* PERGUNTAS A RESPONDER *
A. Responda, com base no relato sobre a infância, a estas perguntas:
(i) Que idade tinha a criança quando tudo começou?
(ii) A que hospital do Porto ficaria ligada a vida de quem escreve?
(iii) Com que objetos brincava quem escreve naquela altura?
B. Prossiga o relato sobre a infância e a obesidade infantil a partir da última frase apresentada.

* EXCERTO DO DOCUMENTO *
-=-=-
Terça-feira, 18 de Março de 2008
Tive que parar um pouco pois as memórias afloraram tão intensamente na minha mente que pareciam um oceano e então tive que as ordenar...
Falar de frustação, falar de como tudo começou, falar do durante, falar das dores, das mutilações, de como tudo acabou, de como tudo ainda está presente e que volta a qq momento ainda que a cura seja assumida.
Tudo começou numa criança de 10 anos, com obesidade infantil...Uma criança infeliz por não ser aceite no seu meio, por ser constantemente lembrada que era inferior aos outros, no aspecto, na aparencia e em muito mais que agora não vale a pena falar.
Criança que foi quase forçada a iniciar um processo de dieta, embora ainda não conseguisse perceber ao certo naquela altura o que esperavam dela...
Falar na terceira pessoa não me faz digna do que aconteceu...
Lembro-me de estar no Centro de Saúde com a minha Mãe e o médico e família dizer que tinha de ir a uma consulta ao Hospital no Porto...Nesta altura não fazia a menor ideia que era o Hospital de S.João, nem sonhava o quanto a minha vida ficaria ligada a este Hospital.
Era só...Não tinha irmãos...amigos os da escolinha...e brincava com os biblôs que podiam partir a qualquer momento...Hoje consigo entender o porque dos biblôs...como não os partia com medo de represálias e como me pareciam frageis...Traduziam o que era eu naquela altura...fragil e com medo de tudo.
-=-=-
* EXTRATOS DE DADOS *
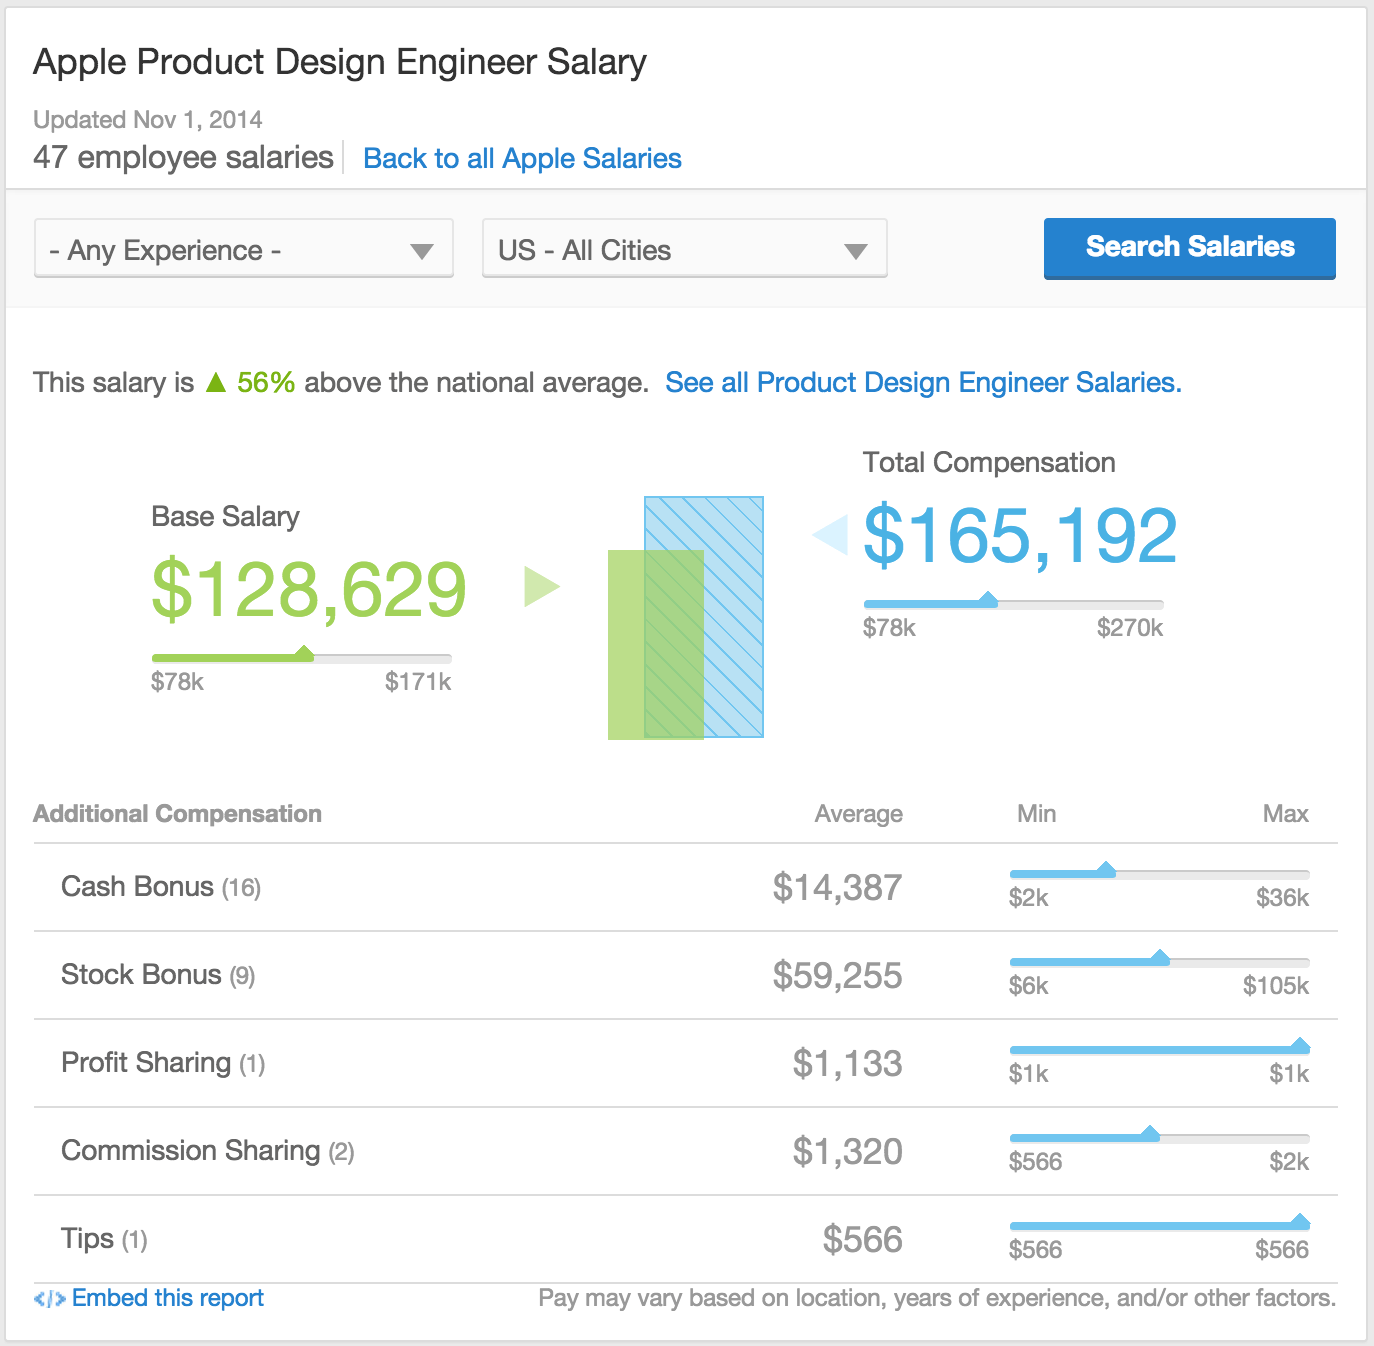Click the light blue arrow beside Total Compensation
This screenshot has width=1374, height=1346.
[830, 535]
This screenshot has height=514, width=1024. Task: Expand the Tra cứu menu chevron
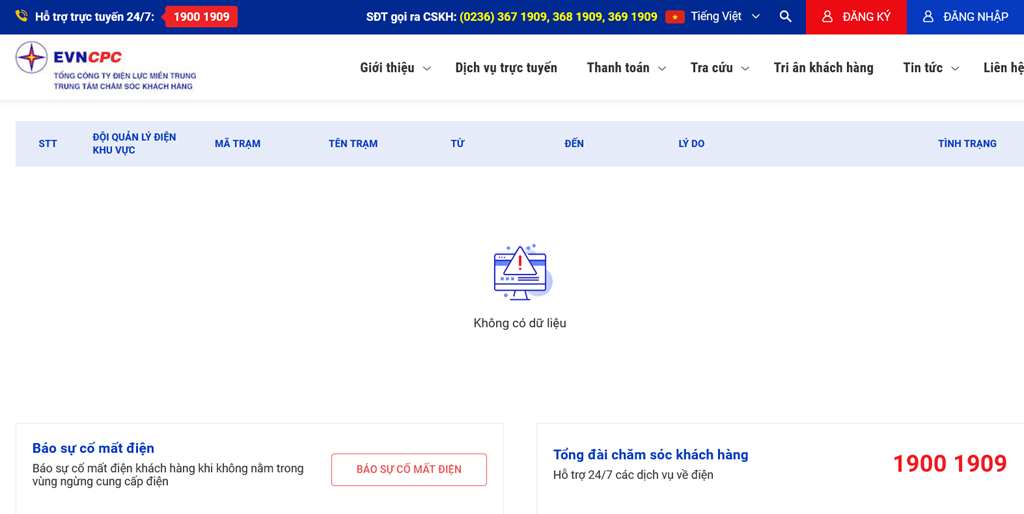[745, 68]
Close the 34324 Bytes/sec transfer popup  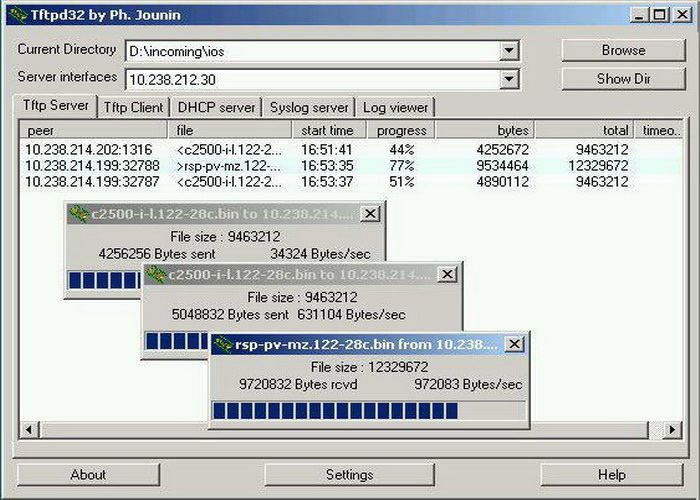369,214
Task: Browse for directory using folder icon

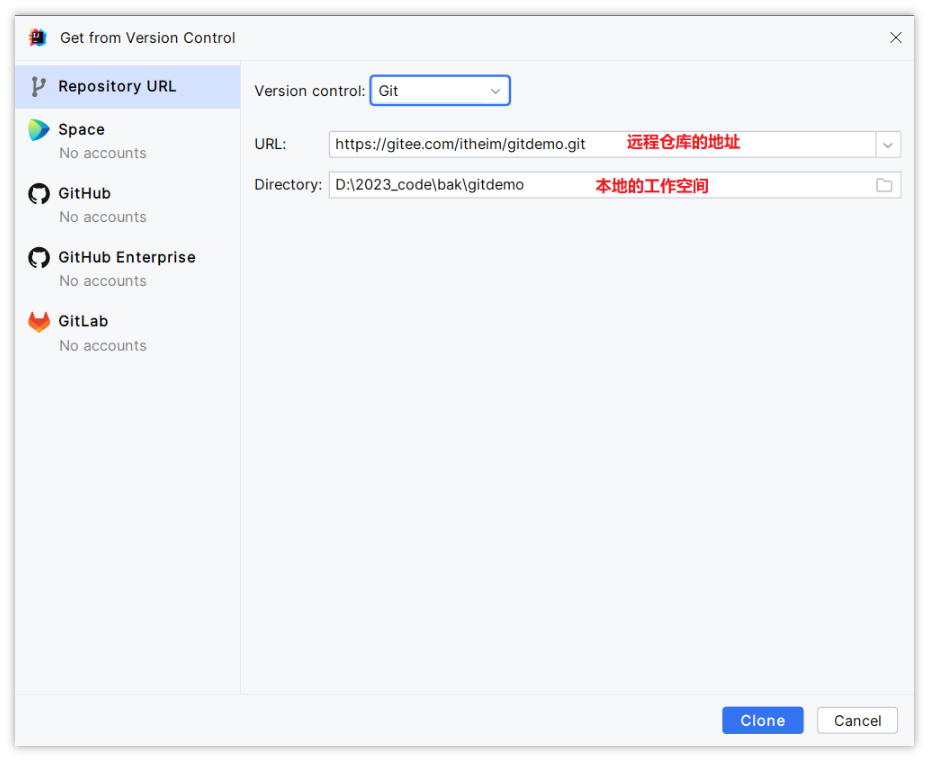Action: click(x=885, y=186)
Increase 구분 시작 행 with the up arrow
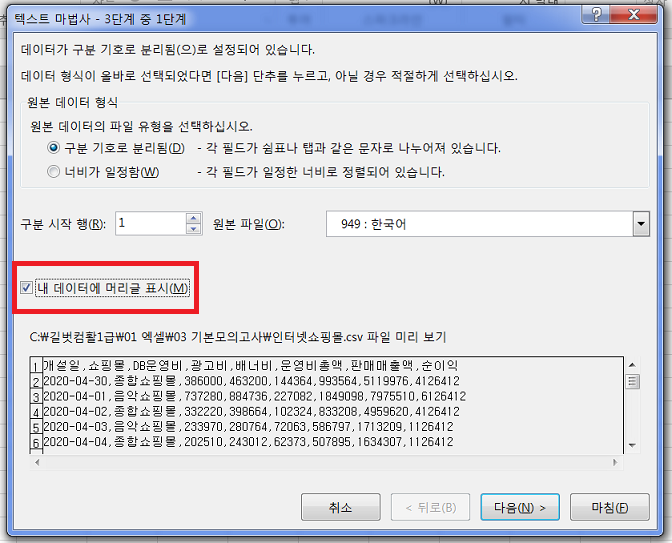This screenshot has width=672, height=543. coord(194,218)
-=-=-
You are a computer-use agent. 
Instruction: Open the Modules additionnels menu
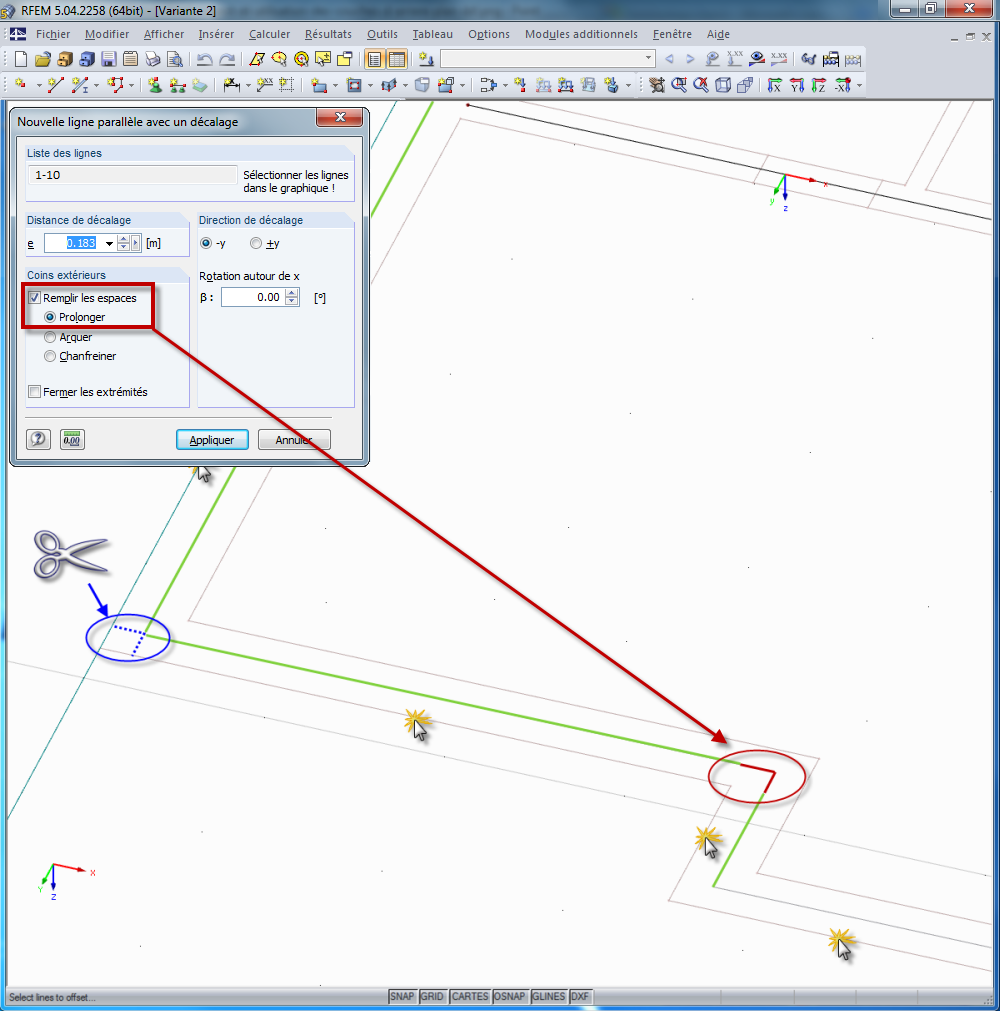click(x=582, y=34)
-=-=-
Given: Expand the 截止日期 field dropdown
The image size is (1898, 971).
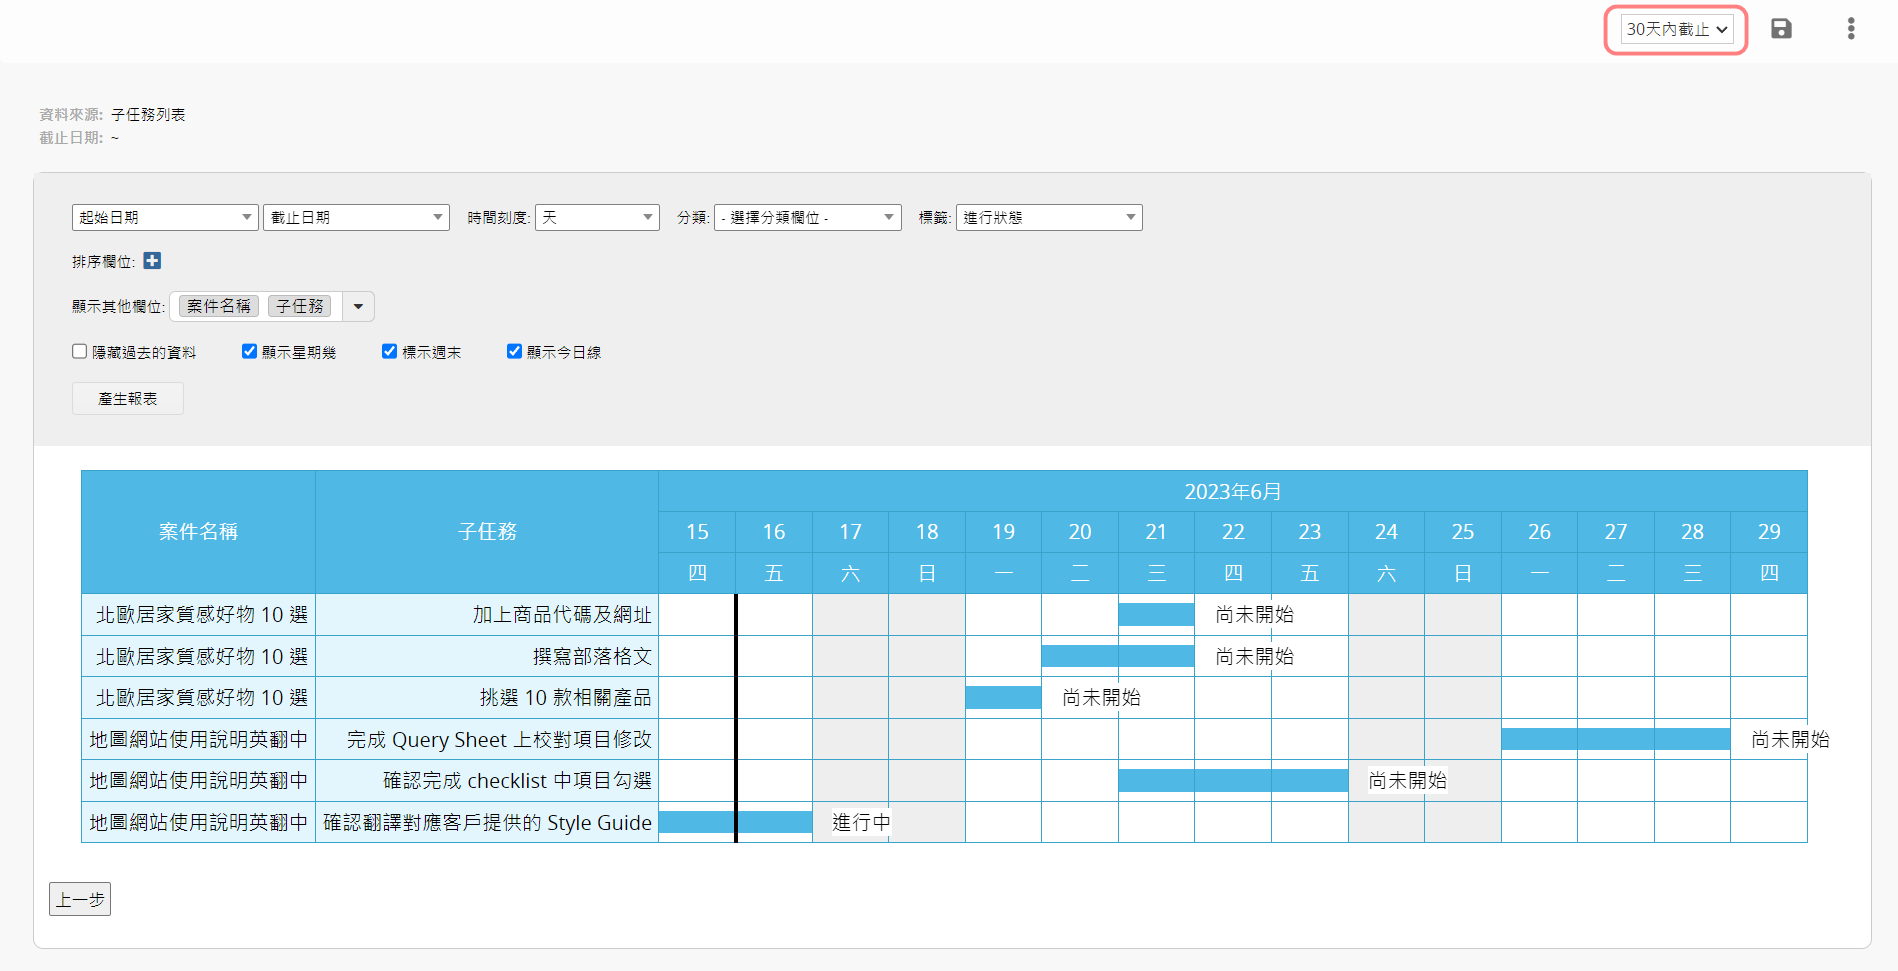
-=-=-
* RESULTADOS DAS TAREFAS *
A.
(i) Tinha 10 anos.
(ii) Ao Hospital de S. João.
(iii) Com os biblôs, que podiam partir a qualquer momento.

B.
Fui sempre pressionada a ser a menina com melhores notas da escolinha...em tudo me diziam que tinha a obrigação de ser a melhor...Pressão e mais pressão...e noção que por muito que conseguisse alcançar nunca seria igual a eles...O eles só eu sei quem são...
Então lá fomos à consulta, recordo-me de uma sala forrada a madeira com umas cadeiras antigas e com meninos sentados nas mesmas cadeiras com os pais por perto.
Achei tudo estranho pelo menos confesso, mas acho que o estranho era por não entender nada.
Tenho a sensação de ser bem tratadas pelos médicos e enfermeiros que faziam uma serie de rituais estranhos mas que eles lá sabiam porquê.
Então como lavagem cerebral, e agradeço aos médicos que o fizeram, introduziram na minha pequena cabeça de 10 anos como se tratasse de um computador, de que tinha que emagrecer.As razões que alegaram não me recordo, só sabia que tinha que emagrecer...era mais uma meta comparada com ser a melhor aluna da turma.Então daí em diante a minha vida passou a ser dietas dietas, consultas, pesar,medir, ajustar dieta...ufa...e eu só entendia que tinha de o fazer porque queriam que o fizesse...Acho que ninguém me perguntou realmente se o queria, mas o certo é que o tinha de conseguir...
Recordo-me que ficava contente sempre que ia a uma consulta pois ia andar de autocarro...isso é que era fixe o resto não percebia só o tinha de fazer...
E esta rotina durou anos e anos...
Porque não desisti???Porque mal ou bem me diziam que estava a atingir o propósito e então eu esforçava-me mais e mais, pois gostava dos elogios quando diziam que estava mais magra e era a menina que fazia tudo o que os médicos diziam para fazer.
A sensação de que ficavam contentes com o meu desempenho era agradável para mim, era como sentisse que gostavam de mim e acima de tudo não podia desiludir ninguém...nem a minha mãe que ficava tão contente.
Neste processo foi sempre o querer mostrar que era a melhor e que tudo o que me era proposto fazer eu conseguia, ainda que fosse complicado
O reforço positivo dado peas pessoas era aquilo que eu sempre desejara...afecto...Agora percebo que aquilo não era afecto, mas para mim na altura era o conseguir ser aceite e amada.